▸ **What needs to be done**
The answer must be only the lines below from the one holding "Select Akash Kapoor's video tile" down to the one holding "Click the empty Occurrences list area", ends included, printed exactly; please omit all pictures.

▸ **Supplied information**
--------------------------------------------------
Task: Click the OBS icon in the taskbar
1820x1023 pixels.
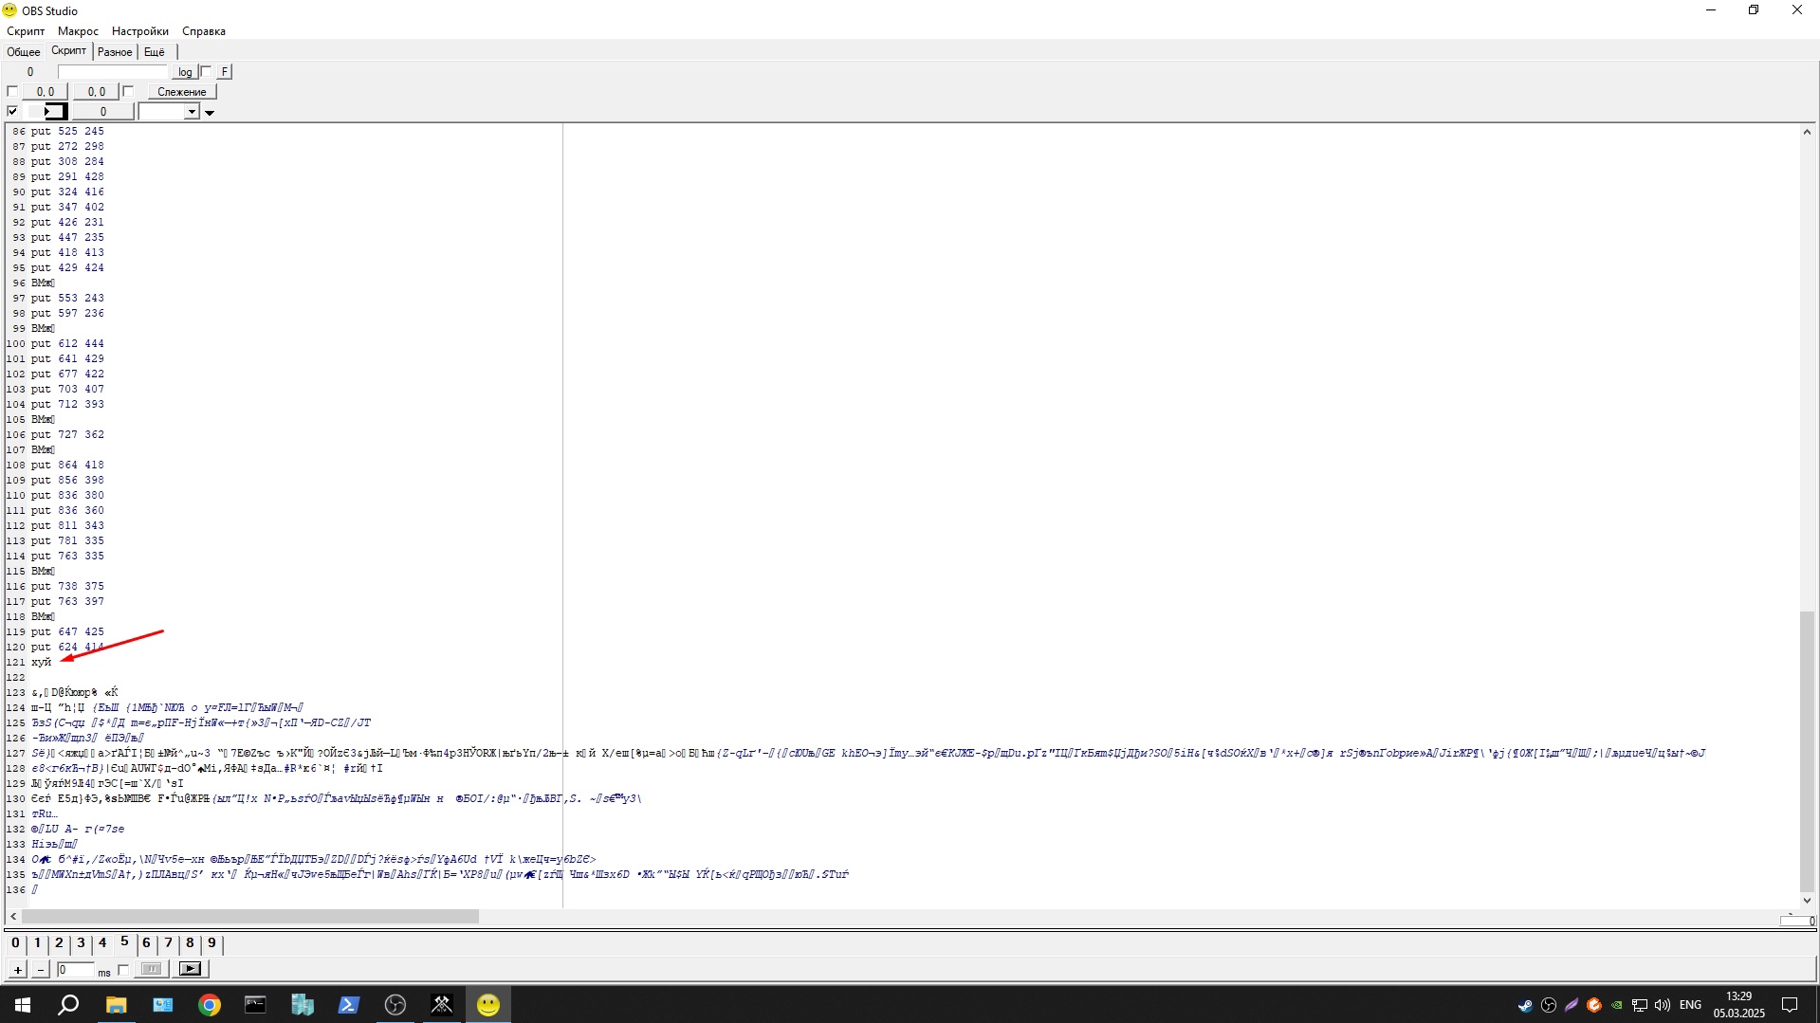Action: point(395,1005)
--------------------------------------------------
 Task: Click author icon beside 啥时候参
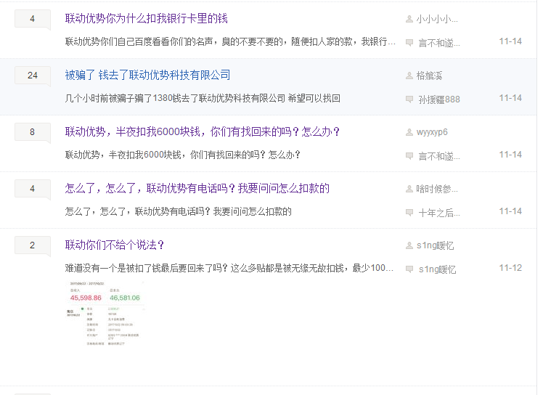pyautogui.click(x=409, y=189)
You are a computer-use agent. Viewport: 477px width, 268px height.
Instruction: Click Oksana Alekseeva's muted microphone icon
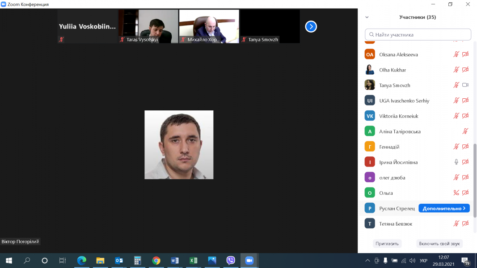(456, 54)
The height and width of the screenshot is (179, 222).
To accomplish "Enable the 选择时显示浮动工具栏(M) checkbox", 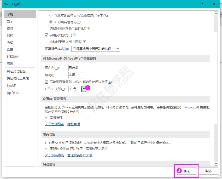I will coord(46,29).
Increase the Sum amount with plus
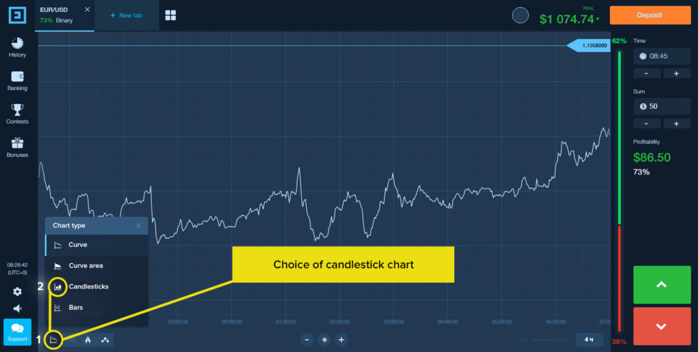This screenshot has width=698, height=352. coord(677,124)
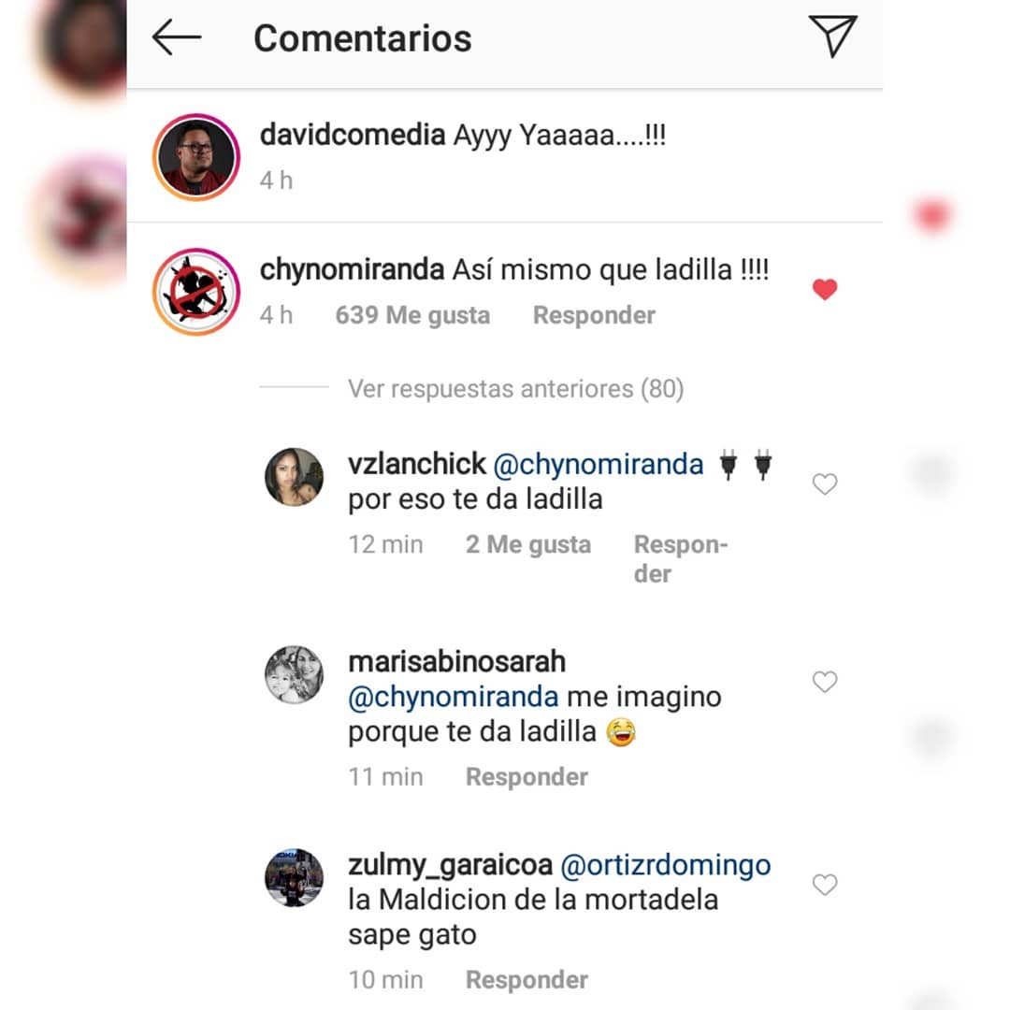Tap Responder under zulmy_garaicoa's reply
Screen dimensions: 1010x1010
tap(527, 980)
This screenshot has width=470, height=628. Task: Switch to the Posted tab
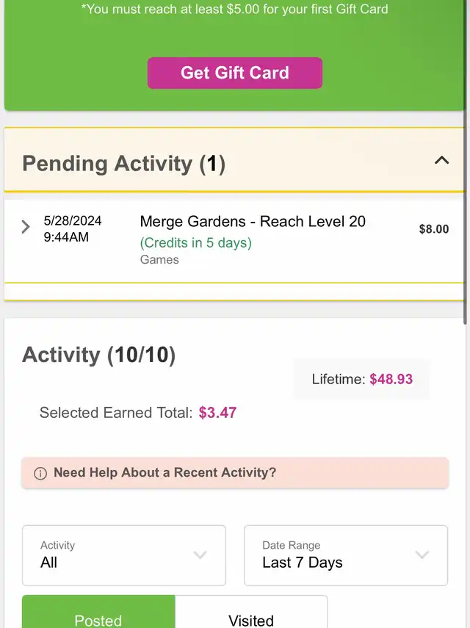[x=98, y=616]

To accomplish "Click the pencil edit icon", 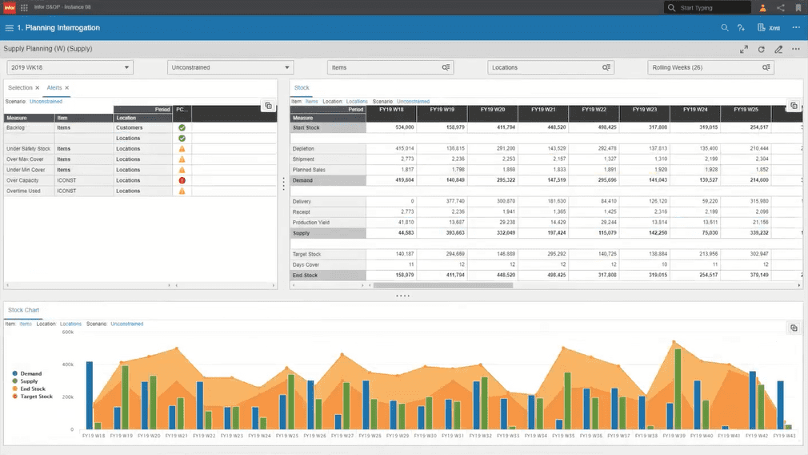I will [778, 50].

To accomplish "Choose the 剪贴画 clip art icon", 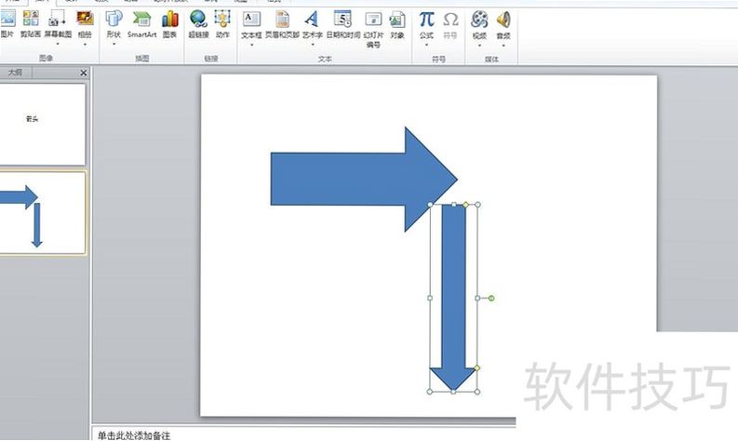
--------------------------------------------------
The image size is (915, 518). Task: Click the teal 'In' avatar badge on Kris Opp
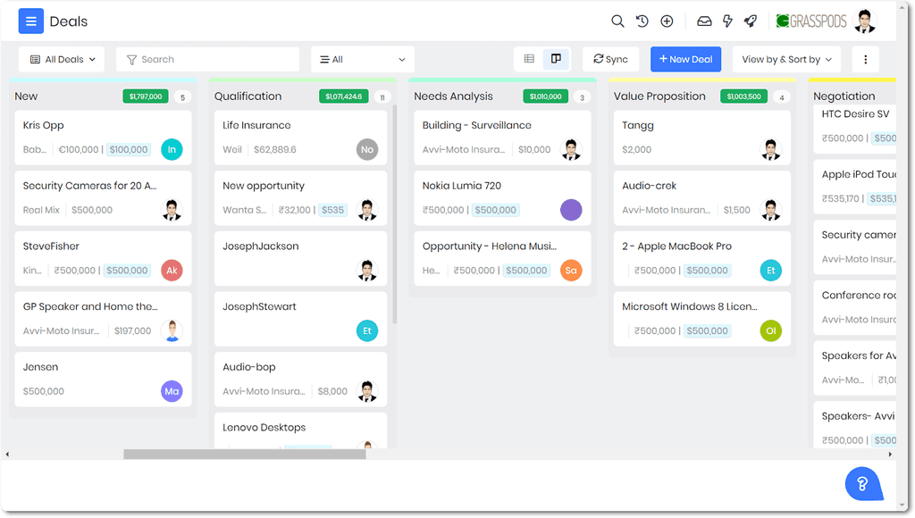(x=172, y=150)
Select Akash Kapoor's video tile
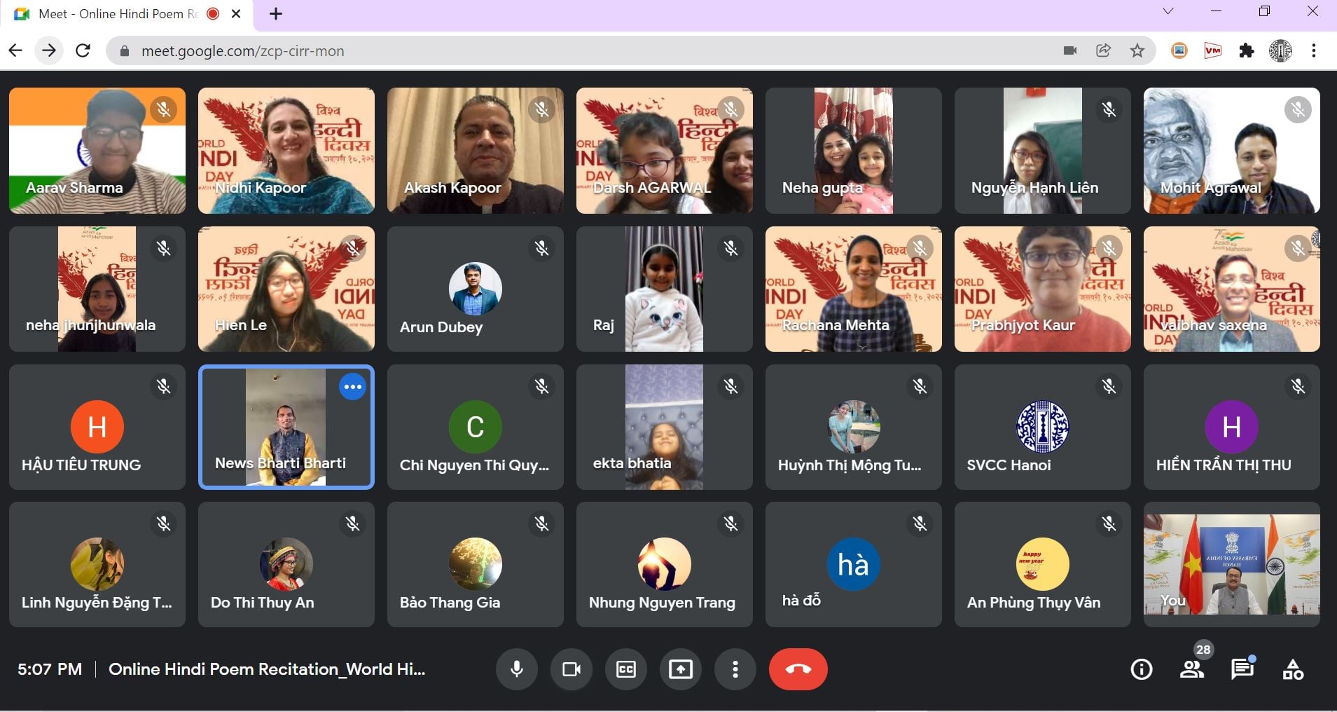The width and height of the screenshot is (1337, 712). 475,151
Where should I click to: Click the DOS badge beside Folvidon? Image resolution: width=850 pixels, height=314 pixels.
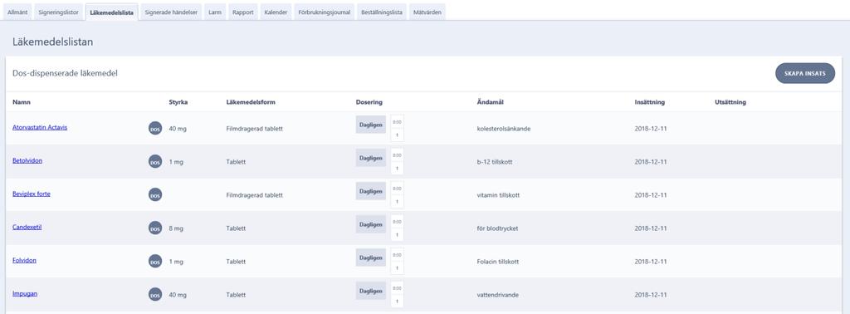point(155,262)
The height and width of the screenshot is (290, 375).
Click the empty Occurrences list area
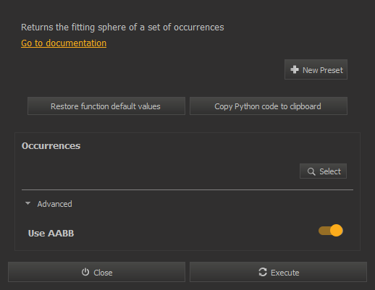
--------------------------------------------------
▸ **Task answer**
Select Akash Kapoor's video tile
The width and height of the screenshot is (1337, 712). 475,151
Where should I click to: Click the DOS badge beside Folvidon? Image resolution: width=850 pixels, height=314 pixels.
point(155,262)
The height and width of the screenshot is (290, 375).
Click the empty Occurrences list area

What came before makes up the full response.